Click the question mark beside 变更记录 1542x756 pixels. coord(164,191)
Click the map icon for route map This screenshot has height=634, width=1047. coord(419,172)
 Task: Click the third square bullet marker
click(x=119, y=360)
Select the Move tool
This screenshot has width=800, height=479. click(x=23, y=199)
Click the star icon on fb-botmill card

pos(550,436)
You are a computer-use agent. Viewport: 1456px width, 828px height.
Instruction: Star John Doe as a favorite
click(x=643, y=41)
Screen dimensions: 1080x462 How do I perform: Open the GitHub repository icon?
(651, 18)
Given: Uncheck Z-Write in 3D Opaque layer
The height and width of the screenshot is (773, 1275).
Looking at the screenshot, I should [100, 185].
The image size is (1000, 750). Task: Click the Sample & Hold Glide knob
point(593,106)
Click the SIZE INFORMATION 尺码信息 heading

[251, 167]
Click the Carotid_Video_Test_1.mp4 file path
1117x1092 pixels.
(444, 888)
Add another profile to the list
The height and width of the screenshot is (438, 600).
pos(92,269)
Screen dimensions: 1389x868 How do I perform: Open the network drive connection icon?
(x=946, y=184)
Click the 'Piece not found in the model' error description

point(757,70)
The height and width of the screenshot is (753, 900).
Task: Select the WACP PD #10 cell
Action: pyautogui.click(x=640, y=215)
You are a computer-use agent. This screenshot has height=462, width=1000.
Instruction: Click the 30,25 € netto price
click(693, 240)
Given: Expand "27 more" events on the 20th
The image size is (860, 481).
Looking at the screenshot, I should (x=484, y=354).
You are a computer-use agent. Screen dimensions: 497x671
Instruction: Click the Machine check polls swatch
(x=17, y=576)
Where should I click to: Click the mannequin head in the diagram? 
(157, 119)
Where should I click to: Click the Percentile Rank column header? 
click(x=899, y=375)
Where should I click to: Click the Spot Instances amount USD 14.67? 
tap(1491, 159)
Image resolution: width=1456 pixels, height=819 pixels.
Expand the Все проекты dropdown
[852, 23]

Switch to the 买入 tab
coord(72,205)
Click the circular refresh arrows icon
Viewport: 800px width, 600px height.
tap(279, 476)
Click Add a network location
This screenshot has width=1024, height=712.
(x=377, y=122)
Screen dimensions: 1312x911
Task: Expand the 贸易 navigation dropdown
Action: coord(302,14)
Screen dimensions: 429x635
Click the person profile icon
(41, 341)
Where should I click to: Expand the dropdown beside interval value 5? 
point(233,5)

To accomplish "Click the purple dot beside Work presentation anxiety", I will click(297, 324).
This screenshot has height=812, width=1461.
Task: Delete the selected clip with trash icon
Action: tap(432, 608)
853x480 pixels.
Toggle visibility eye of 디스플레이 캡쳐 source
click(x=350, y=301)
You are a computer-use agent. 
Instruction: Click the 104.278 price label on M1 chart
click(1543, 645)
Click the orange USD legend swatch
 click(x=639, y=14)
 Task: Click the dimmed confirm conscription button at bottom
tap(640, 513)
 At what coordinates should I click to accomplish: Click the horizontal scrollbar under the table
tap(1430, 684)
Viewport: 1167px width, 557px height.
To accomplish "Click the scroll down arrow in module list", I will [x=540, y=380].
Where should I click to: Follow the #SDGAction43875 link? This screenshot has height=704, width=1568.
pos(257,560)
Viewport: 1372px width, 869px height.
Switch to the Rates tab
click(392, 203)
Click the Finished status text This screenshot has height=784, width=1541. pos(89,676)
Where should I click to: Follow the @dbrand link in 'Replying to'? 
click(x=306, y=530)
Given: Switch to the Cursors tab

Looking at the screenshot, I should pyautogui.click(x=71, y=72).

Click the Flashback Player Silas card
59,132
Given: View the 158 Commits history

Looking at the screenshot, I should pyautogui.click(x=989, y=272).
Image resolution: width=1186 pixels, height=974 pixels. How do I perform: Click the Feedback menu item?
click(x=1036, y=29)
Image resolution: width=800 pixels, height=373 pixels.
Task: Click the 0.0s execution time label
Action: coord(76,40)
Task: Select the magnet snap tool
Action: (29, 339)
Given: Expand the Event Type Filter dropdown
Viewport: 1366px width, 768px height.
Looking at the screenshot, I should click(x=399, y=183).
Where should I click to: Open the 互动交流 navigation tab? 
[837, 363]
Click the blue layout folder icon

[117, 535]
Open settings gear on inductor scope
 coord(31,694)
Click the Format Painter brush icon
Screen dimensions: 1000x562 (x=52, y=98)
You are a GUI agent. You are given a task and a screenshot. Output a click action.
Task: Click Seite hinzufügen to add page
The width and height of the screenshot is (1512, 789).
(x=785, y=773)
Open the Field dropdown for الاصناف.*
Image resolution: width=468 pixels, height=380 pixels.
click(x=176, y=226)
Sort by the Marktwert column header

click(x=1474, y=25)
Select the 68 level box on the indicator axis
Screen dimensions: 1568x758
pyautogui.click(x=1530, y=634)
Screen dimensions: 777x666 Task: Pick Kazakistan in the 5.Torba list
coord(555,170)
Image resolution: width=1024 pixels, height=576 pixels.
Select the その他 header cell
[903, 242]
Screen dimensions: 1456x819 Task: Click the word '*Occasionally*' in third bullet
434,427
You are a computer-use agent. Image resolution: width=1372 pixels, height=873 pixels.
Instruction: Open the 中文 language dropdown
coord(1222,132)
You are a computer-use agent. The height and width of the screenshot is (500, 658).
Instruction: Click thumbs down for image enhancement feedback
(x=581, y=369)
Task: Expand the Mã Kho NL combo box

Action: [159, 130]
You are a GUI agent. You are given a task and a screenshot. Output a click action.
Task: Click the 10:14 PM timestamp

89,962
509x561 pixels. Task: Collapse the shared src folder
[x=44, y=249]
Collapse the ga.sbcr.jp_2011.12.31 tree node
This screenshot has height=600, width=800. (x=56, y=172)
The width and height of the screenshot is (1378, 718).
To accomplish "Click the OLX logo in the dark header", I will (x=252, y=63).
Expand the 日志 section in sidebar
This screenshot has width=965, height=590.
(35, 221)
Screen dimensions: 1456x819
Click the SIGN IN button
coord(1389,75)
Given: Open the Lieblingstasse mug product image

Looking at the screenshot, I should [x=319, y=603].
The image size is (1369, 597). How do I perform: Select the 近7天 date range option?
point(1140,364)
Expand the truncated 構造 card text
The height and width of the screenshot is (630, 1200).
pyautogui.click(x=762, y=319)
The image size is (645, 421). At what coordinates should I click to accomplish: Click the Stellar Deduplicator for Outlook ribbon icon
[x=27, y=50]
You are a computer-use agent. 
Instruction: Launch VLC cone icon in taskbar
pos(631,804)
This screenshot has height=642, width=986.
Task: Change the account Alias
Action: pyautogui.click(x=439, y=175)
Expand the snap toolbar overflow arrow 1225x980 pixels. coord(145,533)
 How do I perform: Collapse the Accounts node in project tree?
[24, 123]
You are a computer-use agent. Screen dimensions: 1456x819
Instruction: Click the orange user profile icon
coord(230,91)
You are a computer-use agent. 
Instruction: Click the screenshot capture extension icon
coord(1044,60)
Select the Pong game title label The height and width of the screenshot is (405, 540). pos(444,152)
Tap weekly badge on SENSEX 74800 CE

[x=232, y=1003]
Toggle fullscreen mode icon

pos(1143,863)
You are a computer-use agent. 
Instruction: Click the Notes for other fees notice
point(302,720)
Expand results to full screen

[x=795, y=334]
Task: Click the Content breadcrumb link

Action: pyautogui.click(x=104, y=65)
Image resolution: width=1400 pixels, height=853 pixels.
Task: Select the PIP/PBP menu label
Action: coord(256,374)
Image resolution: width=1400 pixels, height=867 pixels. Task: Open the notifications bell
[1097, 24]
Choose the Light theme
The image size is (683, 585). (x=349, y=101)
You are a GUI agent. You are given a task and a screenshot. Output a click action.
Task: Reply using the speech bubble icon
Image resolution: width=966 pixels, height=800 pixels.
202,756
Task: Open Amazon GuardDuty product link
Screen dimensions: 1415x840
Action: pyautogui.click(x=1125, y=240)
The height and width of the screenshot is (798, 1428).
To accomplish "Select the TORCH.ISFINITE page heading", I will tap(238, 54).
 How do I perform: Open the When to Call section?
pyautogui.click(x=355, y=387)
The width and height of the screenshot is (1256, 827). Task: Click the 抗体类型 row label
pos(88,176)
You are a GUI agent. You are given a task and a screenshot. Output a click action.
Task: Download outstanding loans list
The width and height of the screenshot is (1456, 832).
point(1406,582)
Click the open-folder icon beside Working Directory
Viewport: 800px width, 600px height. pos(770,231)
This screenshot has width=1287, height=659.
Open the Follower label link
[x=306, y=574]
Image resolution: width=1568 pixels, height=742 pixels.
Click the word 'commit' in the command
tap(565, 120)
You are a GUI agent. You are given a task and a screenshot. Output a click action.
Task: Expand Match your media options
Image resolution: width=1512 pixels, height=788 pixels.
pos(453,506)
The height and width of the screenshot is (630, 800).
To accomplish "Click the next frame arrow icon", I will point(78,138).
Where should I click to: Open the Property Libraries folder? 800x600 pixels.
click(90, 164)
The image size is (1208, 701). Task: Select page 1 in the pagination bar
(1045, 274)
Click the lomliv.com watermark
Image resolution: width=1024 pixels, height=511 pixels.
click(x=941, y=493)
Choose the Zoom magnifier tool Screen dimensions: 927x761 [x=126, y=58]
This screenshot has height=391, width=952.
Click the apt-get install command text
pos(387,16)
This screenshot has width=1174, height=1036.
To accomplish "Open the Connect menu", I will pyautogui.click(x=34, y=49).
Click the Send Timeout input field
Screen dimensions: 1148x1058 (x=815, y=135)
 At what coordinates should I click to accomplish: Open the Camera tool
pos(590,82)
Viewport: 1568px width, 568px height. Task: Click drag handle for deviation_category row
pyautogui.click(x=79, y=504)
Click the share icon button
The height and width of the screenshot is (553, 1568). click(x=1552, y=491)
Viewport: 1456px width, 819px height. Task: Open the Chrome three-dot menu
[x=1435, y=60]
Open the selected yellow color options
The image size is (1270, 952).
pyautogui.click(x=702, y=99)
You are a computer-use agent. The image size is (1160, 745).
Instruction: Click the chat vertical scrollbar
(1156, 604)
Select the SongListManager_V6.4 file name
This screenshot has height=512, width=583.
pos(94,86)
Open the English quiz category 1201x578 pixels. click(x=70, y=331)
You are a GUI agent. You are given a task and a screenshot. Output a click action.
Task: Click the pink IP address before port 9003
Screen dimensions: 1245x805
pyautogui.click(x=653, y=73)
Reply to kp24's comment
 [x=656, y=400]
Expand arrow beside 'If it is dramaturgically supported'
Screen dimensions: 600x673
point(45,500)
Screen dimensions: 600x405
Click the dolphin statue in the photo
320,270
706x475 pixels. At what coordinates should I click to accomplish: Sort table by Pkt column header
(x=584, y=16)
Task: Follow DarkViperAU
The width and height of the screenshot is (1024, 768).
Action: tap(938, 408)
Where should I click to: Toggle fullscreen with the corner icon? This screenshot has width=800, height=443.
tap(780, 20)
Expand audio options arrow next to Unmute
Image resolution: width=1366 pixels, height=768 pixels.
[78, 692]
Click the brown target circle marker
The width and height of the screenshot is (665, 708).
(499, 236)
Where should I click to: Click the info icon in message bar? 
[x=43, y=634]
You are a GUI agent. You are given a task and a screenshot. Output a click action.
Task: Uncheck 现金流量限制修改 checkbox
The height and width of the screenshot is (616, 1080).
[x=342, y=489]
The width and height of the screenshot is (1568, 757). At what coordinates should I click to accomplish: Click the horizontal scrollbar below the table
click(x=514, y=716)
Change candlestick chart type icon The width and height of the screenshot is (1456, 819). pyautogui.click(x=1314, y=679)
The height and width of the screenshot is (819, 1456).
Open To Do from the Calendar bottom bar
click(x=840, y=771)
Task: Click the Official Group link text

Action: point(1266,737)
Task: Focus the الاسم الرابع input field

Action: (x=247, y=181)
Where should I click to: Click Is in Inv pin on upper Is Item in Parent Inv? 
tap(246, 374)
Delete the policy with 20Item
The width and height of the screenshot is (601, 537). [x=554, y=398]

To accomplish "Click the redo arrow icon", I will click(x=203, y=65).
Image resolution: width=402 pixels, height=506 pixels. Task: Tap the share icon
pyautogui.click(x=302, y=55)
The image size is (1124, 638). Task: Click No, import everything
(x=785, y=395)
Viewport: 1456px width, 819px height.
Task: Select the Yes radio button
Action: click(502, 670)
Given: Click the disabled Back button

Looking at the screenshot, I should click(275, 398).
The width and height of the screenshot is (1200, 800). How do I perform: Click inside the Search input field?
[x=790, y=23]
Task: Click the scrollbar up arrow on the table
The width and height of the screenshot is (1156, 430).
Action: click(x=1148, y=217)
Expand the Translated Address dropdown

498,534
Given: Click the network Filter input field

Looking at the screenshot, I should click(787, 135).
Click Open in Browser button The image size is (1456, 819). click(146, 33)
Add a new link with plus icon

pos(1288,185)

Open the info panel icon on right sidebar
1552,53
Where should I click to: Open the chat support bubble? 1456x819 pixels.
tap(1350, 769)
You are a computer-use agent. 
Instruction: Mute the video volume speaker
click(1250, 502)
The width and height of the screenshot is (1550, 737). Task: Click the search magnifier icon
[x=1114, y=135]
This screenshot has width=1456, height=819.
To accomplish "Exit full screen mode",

WRITTEN REQUEST: Rewrite only the lines beginning with the line that contains "Select the Move tool" and continuing through the line that contains "Action: pyautogui.click(x=640, y=215)", replacing "Uncheck" with "Deselect" and leaving everything else unchanged.

FINISHED TASK:
Select the Move tool
This screenshot has width=800, height=479. click(x=23, y=199)
Click the star icon on fb-botmill card

pos(550,436)
You are a computer-use agent. Viewport: 1456px width, 828px height.
Instruction: Star John Doe as a favorite
click(x=643, y=41)
Screen dimensions: 1080x462 How do I perform: Open the GitHub repository icon?
(651, 18)
Given: Deselect Z-Write in 3D Opaque layer
The height and width of the screenshot is (773, 1275).
Looking at the screenshot, I should [100, 185].
The image size is (1000, 750). Task: Click the Sample & Hold Glide knob
point(593,106)
Click the SIZE INFORMATION 尺码信息 heading

[251, 167]
Click the Carotid_Video_Test_1.mp4 file path
1117x1092 pixels.
(444, 888)
Add another profile to the list
The height and width of the screenshot is (438, 600).
pos(92,269)
Screen dimensions: 1389x868 How do I perform: Open the network drive connection icon?
(x=946, y=184)
Click the 'Piece not found in the model' error description

point(757,70)
The height and width of the screenshot is (753, 900).
Task: Select the WACP PD #10 cell
Action: pyautogui.click(x=640, y=215)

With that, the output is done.